>> START Text provided
The 12th of june 2019 we had the first workgroup meeting on  olfactomics at SLU Alnarp, Sweden

Insect olfaction: from mapping sensory responses to application

SLU Alnarp, June 12th

AM: Seminars

09:00 – 09:10

Teun Dekker
SLU, Sweden


09:10 – 09:35

N. Kirk Hillier
Acadia University, Wolfville, Canada

Comparative investigations of blend coding and discovery of novel ligands – fundamentals and applications

Economically-important pest and model insect species dominate studies of insect olfaction, due to their impact on human agriculture, forestry and health.  Using recent advances in our understanding of olfactory function and phylogenetic relationships, we are in a position to make advances in insect management translatable to wide array of species.  In this presentation will use examples of comparative studies on moths, beetles and acarine (ticks and mites) pests species which provide a basis for investigating blend coding and new applications in management.

09:35 – 10:00

Bela Molnár
Plant Protection Institute, Budapest, Hungary

Tiny midges versus mega blends – how gall midge olfaction is shaped by ecology and phylogenetic relationship.

Ephemeral gall midges constitute excellent models for investigating the role of olfaction in host choice, host shift, and speciation. Midges mate near their site of emergence and females migrate in order to locate hosts for oviposition, thus females are expected to be more responsive to olfactory cues emitted by the host compared to males. We explored the correlation between host choice and the function of the peripheral olfactory system in 12 species of gall midges, including species with close phylogenetic relationships that use widely different host plants and more distantly related gall midge species that use similar hosts.


Sebastian Larsson Herrera
SLU, Sweden

From investigating single species to performing en-mass comparative olfactory studies

Olfactory studies using electrophysiology are cumbersome and rarely comparative, when performed in a standardized manner the rate at which data is gathered can be significantly sped up. Such data can form massive databases cutting across taxa, allowing us to identify what are the drivers that shape the sense of smell in insects. Using a few Tephritidae species we found sets of shared volatiles that were detected by all fruit flies, and that is more attractive than fruits. We have also identified how the ecology of fruit flies species can override phylogenetic relation in shaping the sense of smell.




Vincent Jacob
CIRAD, la Reunion

Shared versus orphan olfactory clues in Tephritid fruit flies: which lead the way ?

La Réunion Island houses nine fruit fly species impacting fruit and vegetable production with partial host-range overlapping. On one side, olfactory functions are conserved among Tephritid species due to shared evolutionary history, and on the other side, specific olfactory sensitivities might emerge from specific selection pressure. Which one funnels the best attractants ?
We explored the volatilomes of 28 different fruit species and estimated the genericity of hundreds of volatile compounds among the preferred hosts of each fruit fly species. Besides, we are now performing a comparative study of Tephritid olfactomes. We aim to distinguish kairomones whose sensitivities are shared among Tephritid fruit flies from kairomones detected by one or a few species. Our data set allows to further challenge the hypothesis that the intersection of olfactomes of polyphagous insects matches the intersection of host volatilomes. 


Peter Ockenfels
Syntech, Germany

Techniques and methods for Chemical Ecology Research. From past to present.
>> END Text provided
>> START Task data
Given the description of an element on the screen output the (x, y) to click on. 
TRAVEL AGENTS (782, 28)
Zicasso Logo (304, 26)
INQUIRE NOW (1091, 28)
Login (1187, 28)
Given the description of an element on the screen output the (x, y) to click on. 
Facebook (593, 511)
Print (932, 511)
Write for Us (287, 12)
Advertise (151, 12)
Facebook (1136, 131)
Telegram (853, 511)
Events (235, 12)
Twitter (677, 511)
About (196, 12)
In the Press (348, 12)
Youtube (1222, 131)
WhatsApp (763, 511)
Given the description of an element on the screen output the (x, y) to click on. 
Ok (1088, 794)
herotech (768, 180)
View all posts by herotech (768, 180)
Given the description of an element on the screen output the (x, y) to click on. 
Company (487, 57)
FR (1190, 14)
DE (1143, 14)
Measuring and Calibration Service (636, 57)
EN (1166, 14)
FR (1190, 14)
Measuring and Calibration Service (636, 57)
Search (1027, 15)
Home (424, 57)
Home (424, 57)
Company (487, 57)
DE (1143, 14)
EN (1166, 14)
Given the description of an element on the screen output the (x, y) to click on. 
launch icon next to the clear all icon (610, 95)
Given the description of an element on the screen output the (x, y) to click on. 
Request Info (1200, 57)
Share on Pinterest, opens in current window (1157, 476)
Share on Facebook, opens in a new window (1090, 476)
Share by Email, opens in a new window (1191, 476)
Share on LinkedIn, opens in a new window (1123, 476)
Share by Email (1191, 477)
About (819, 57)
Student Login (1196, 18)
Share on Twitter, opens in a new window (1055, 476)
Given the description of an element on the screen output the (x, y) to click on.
>> END Task data
**Stated exercise A:** Summarize the meeting program in two sentences.
**Stated exercise B:** Collect every line of the listing that contains the string "herotech", matching case exactly.

**Finished answer A:** On June 12, 2019, the first workgroup meeting on olfactomics took place at SLU Alnarp, Sweden, under the title "Insect olfaction: from mapping sensory responses to application." Its morning seminars covered comparative olfaction studies of moths, beetles, ticks and mites, gall midges, and Tephritid fruit flies, along with techniques for chemical ecology research.

**Finished answer B:**
herotech (768, 180)
View all posts by herotech (768, 180)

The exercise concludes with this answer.